____ Text shown

How to Garden in South Florida

South Florida is blessed with an abundance of sunshine and warmth, making it the perfect place to enjoy a spot of gardening. 

Whether you’re looking to grow a few herbs on your windowsill, or you’re keen to start a full-blown vegetable patch, there are a few things to bear in mind when gardening in South Florida. 

One of the most important things to consider is the type of soil you’re working with. The sandy soil found in many parts of south Florida can be difficult to work with, so it’s important to add organic matter to it before you start planting. This will help to improve the soil’s drainage and make it more fertile. 

Try to find a source of local compost (or make your own), to add organic matter. To refresh a garden bed, we recommend adding worm castings.

Our general garden bed soil mix is going to be a mixture of local compost, perlite, vermiculite, peat moss / coconut coir, and organic soil amendments. Perlite is very important ingredient as it can help promote drainage.

It’s also worth bearing in mind that the heat and humidity in South Florida can take its toll on your plants. Make sure you water them regularly, and choose varieties that are known to be heat- and drought-tolerant. 

Yes, even in South Florida they should be able to withstand a mini-drought. As 2-3 hot days in a row without rain can take a toll. 

Rob inspecting the crops in our South Florida home garden 
When it comes to choosing what to grow, there are plenty of options available. Tomatoes, peppers, and eggplants are all popular choices, and there are also a number of native plants that do well in South Florida gardens. 

Our favorite plants to start with include arugula, kale, tomatoes, Thai peppers, and baby eggplants.

If you’re new to gardening, it’s always worth starting small and gradually expanding your patch as you become more confident. With a little care and attention, you’ll soon be reaping the rewards of a beautiful south Florida garden. 

The best time of year to garden in South Florida

The best time to garden in South Florida is during the fall and winter months. The weather is cooler and the rainfall is typically lower during this time of year, which helps to reduce stress on plants. 

If you’re looking to start a vegetable garden, fall is the perfect time to do it. Many vegetables, such as tomatoes, peppers, and eggplants, can be planted in September and October.

Mel potting some sprouted chives in our South Florida home garden

These crops will have a longer growing season in South Florida, and they’ll be less likely to succumb to pests and diseases.

________
____ Record excerpts

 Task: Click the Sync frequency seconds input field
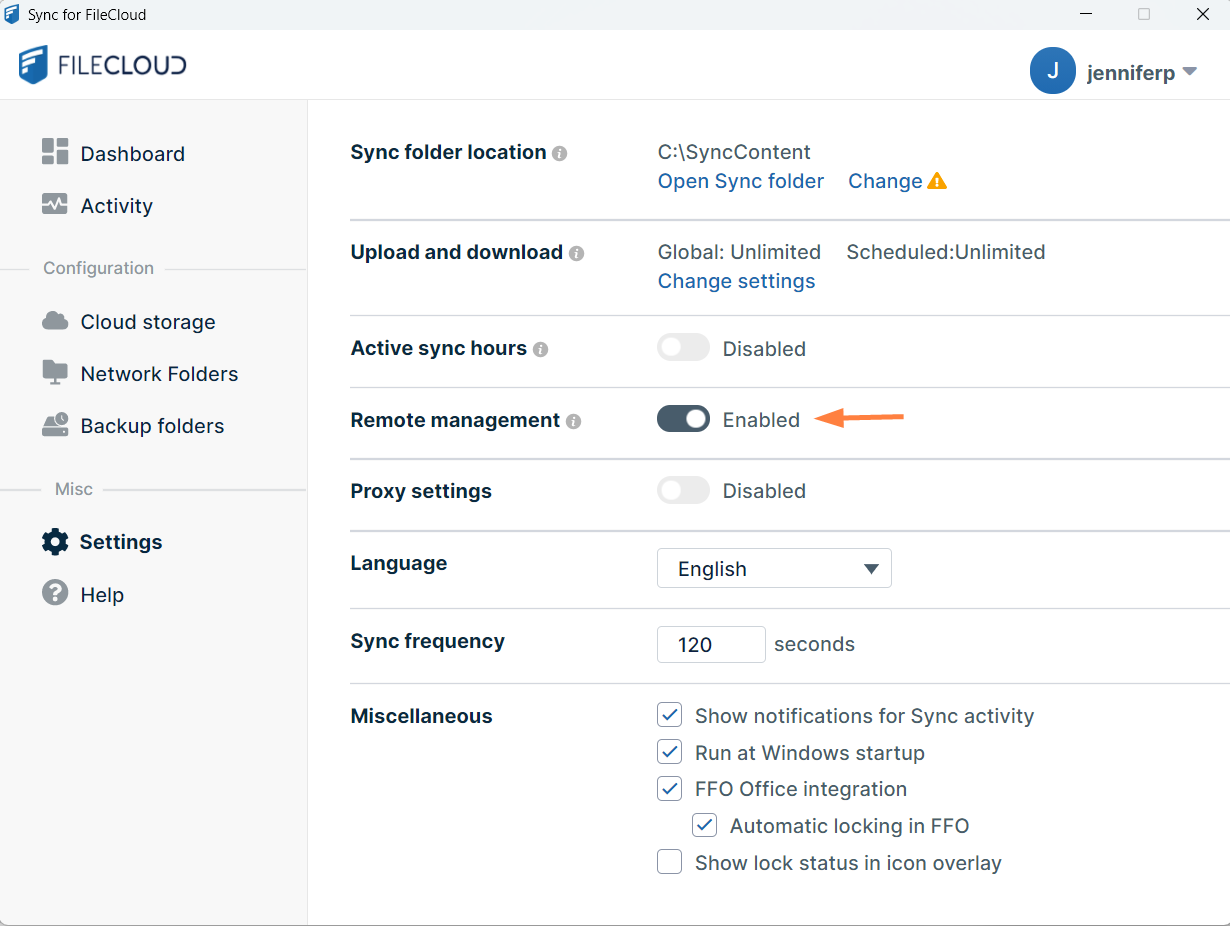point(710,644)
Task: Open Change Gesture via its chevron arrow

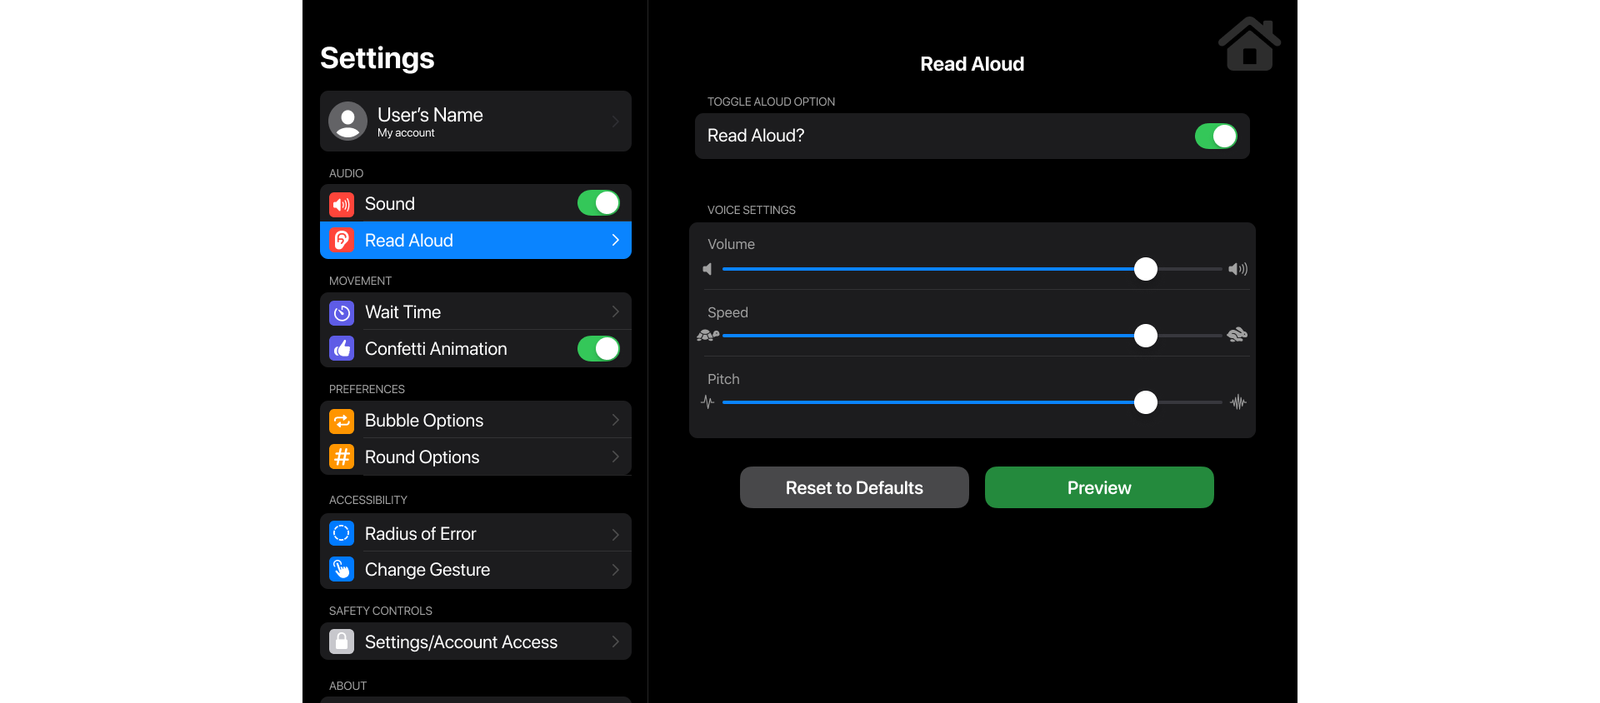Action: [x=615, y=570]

________
____ Record excerpts

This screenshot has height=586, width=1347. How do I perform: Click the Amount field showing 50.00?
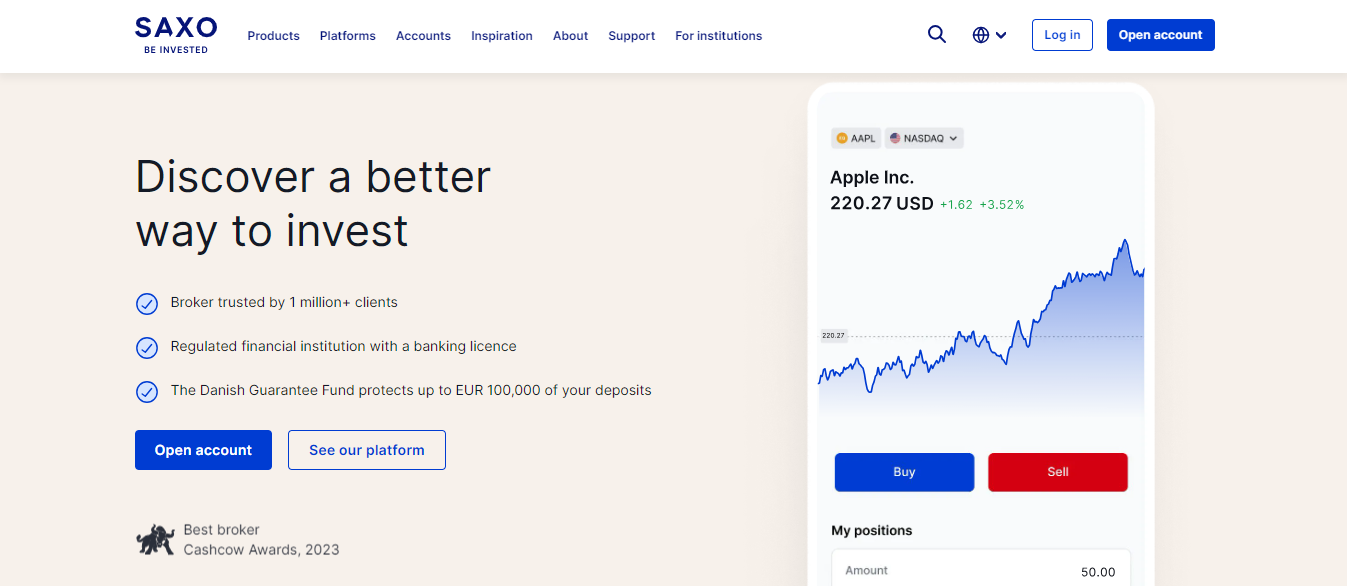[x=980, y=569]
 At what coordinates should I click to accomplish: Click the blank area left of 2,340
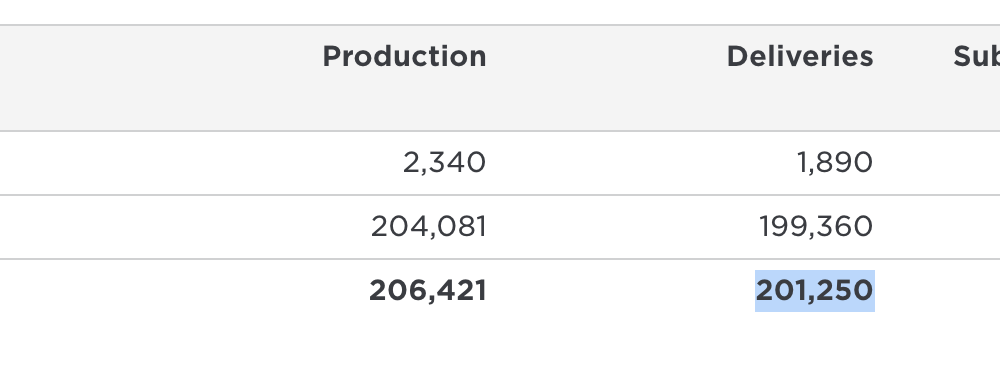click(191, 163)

________

» **Work instruction**:
In the South Florida gardening text, which ingredient of the garden bed soil mix is singled out for helping promote drainage?

» **Answer to the problem**:
Perlite